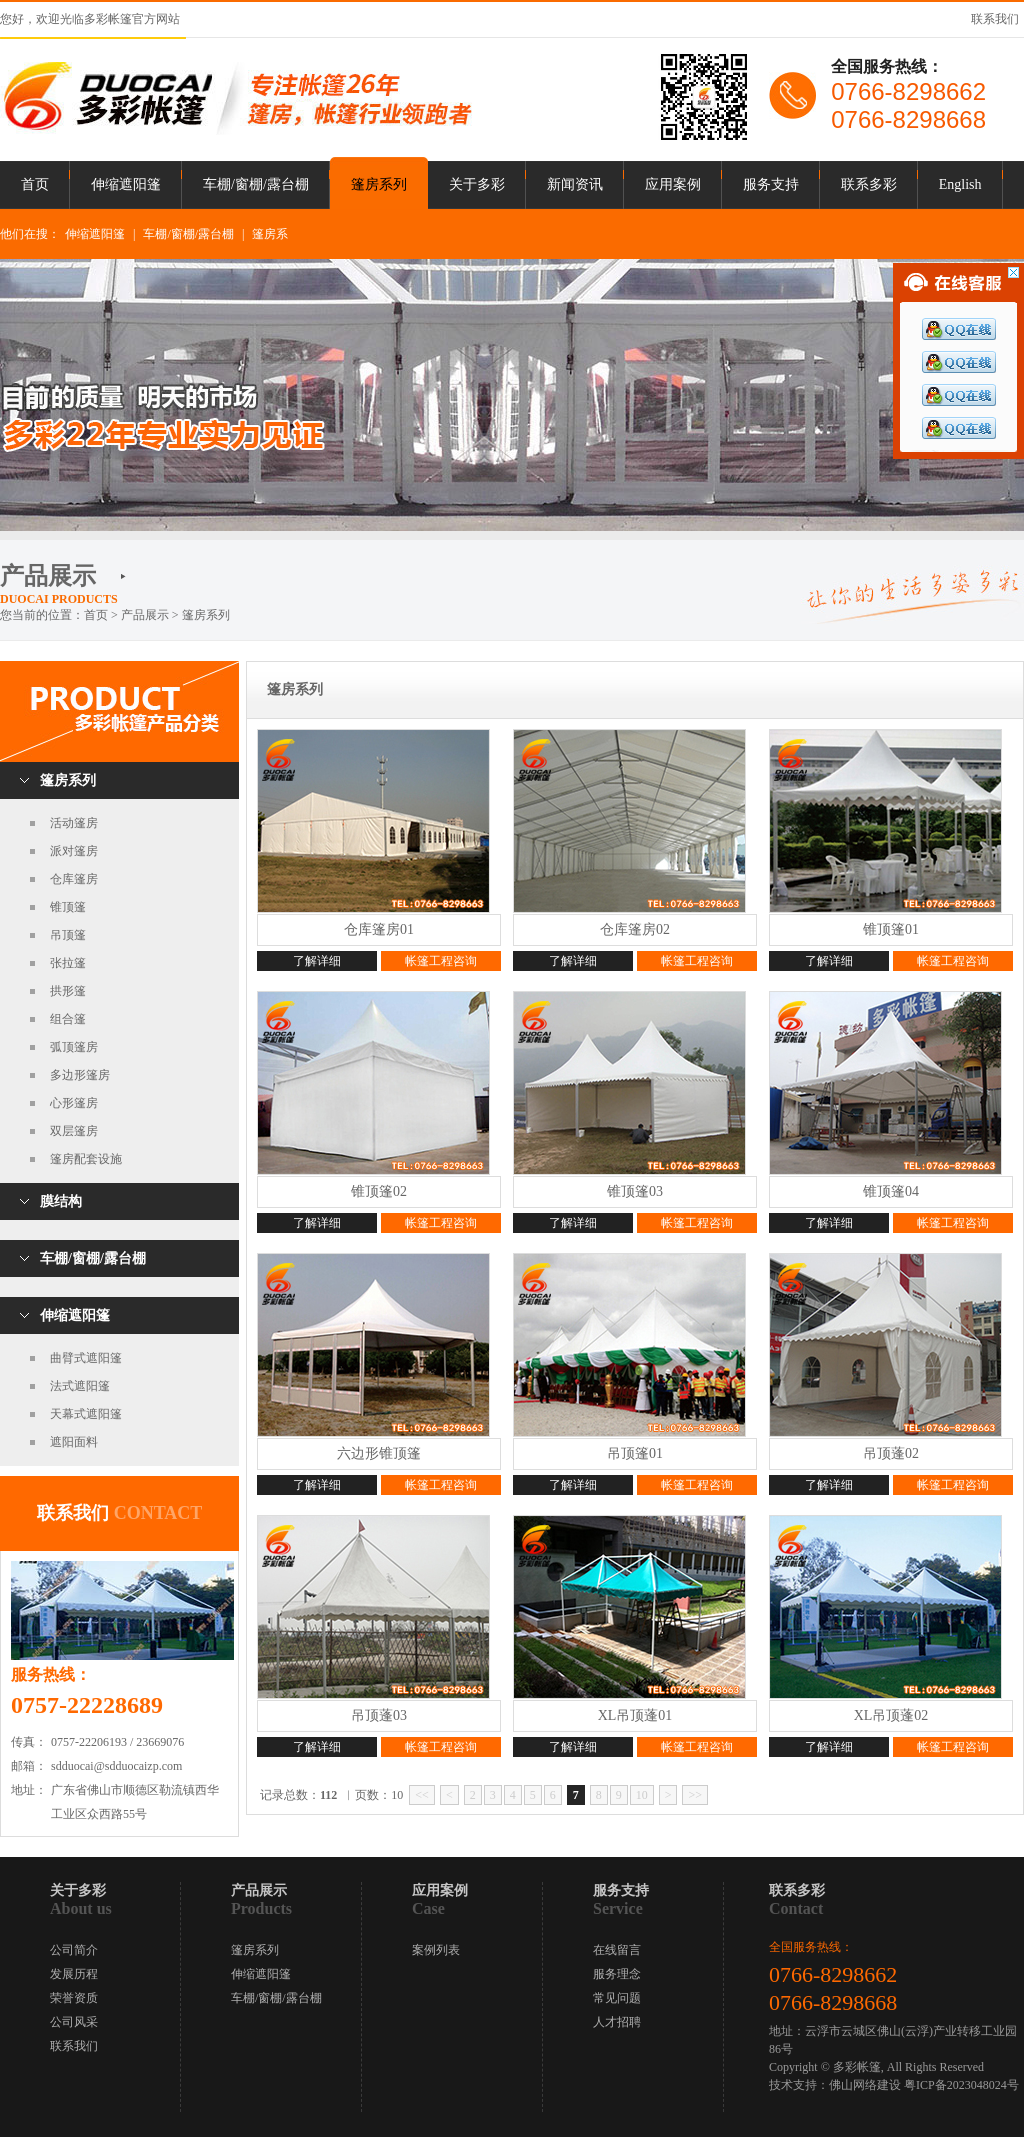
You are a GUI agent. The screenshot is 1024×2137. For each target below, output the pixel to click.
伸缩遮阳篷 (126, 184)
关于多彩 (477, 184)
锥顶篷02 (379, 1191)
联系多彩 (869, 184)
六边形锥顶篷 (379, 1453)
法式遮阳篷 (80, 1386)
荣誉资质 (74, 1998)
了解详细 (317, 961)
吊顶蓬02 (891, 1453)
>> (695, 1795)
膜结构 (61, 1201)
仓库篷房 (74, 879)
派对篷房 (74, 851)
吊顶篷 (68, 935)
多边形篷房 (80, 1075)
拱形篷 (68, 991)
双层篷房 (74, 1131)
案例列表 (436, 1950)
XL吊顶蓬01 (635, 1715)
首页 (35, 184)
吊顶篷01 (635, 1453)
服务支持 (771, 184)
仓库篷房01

__Stated goal__. Retype the whole listing above line for line, exactly as it appears, leaving out the pictures.

__Task output__.
You are a GUI agent. The screenshot is 1024×2137. For each target below, output the pixel to click.
伸缩遮阳篷 (126, 184)
关于多彩 (477, 184)
锥顶篷02 (379, 1191)
联系多彩 (869, 184)
六边形锥顶篷 (379, 1453)
法式遮阳篷 (80, 1386)
荣誉资质 (74, 1998)
了解详细 (317, 961)
吊顶蓬02 (891, 1453)
>> (695, 1795)
膜结构 (61, 1201)
仓库篷房 (74, 879)
派对篷房 (74, 851)
吊顶篷 (68, 935)
多边形篷房 (80, 1075)
拱形篷 (68, 991)
双层篷房 (74, 1131)
案例列表 (436, 1950)
XL吊顶蓬01 (635, 1715)
首页 (35, 184)
吊顶篷01 (635, 1453)
服务支持 (771, 184)
仓库篷房01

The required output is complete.